Ground Simulation and Pattern Recognition for Arbitrary Distance Optical Transmission of a Free-Space Laser Communication System

Ground simulation methods have gained significant research attention due to their effectiveness. We propose a ground simulation method for space laser communication with a transmission distance of 53,000 km in free space using the laser as a means of information transmission. The simulation is verified using artificial intelligence and pattern recognition techniques, with Fresnel diffraction adopted as a mathematical model to represent the system and its architecture, facilitating the creation of Matlab/Simulink blocks for simulation. OptiSystem was used to calculate the power from the transmission distance.

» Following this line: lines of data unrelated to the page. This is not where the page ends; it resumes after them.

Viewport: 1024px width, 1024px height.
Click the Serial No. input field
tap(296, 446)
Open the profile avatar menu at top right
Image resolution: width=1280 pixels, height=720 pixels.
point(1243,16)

The transmission distance determined from the system is 53,000 km, with a receiving power of 2.72 x 10(-10) W. The simulations demonstrated that the power transmitted from an Earth station at arbitrary distances up to 53,000 km in space could be used to determine the power received by the receiving station. Prediction models were integrated into mathematical models to validate the results. The model's performance was tested with up to 20% additive noise, including signal scattering, background radiation, and interference. A ladder network with entanglement and an isochronous neighbourhood function exhibited high performance in accurately predicting the output at low computation cost compared to other models. The optimized deep Bayesian network technique, on the other hand, showed a high prediction rate and accuracy, albeit at the expense of high computational cost.